Я уже сказал, что заметную роль в распространении постсоветской конспирологии сыграли православные активисты и публицисты, зачастую обсуждавшие и политические процессы, и перемены в повседневной жизни в эсхатологических терминах. В отношении к этому опять-таки вполне применимы идеи Мелли, поскольку главную роль здесь играют две связанные друг с другом темы: утрата человеком индивидуальной агентности (способности к самостоятельному принятию решений) и «загрязнение», понимаемое одновременно и в моральном, и в физиологическом смысле. В религиозной риторике «последнего времени» обе они зачастую обсуждаются при помощи телесных образов и метафор. Апокалиптическое воображение такого рода уравнивает и даже отождествляет телесное, духовное и социальное, оперируя представлениями о, скажем так, «расширенном теле», которое вместе с тем подвергается постоянным рискам «загрязнения» и потери автономии. Важно, однако, что тревоги такого рода могут выражать себя не только в терминах религиозной эсхатологии, но и в форме геополитического воображения, в частности — в любимых Путиным и его сторонниками рассуждениях об отстаивании государственного суверенитета, «традиционных ценностей» и «особого пути развития» России.

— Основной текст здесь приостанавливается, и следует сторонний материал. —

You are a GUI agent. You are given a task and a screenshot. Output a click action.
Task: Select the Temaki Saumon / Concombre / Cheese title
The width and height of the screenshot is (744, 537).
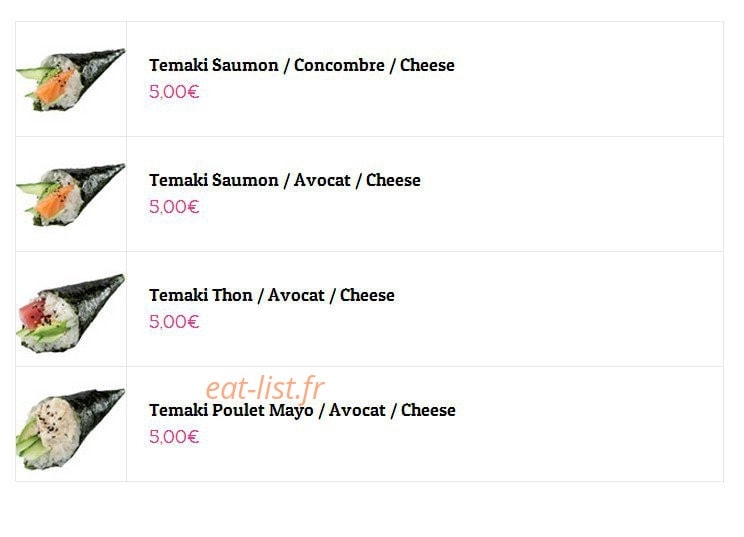click(x=302, y=65)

Таким образом, как мне кажется, путинский режим и породившее его постсоветское общество не следует считать полностью лишенными идеологии. Здесь сформировались по-своему влиятельные метанарративные модели, отчасти связанные с культурой позднего СССР и вместе с тем довольно типичные для современных антиглобалистских дискурсов. Другое дело, что эти нарративы, идеи и ожидания свидетельствуют о продолжающемся глубоком кризисе, обусловленном довольно банальными и хорошо известными факторами: распадом империи, крахом советской модернизационной модели и сложностью современного информационного общества. Речь, как мне кажется, идет о еще не закончившейся деградации и фрагментации позднесоветской (и в более широком контексте — имперской) символической вселенной. Сложно представить, как на этих обломках «незавершенного советского» может вырасти или быть построена влиятельная мобилизационная идеология. Большинство россиян, по всей видимости, не столько поддерживает войну, сколько пытается забыть о ней, чтобы сохранить видимость «нормальной» повседневной жизни. О социальных причинах этого морального оппортунизма и потребительского конформизма нужно говорить отдельно, поскольку они, как мне кажется, связаны не только с постсоветской экономикой и политикой, но и с более общими социально-демографическими процессами. Важно, однако, что обсуждаемые идеологические шаблоны путинского общества сформировались и остаются функциональными преимущественно в мире оппортунистической, а не героической этики.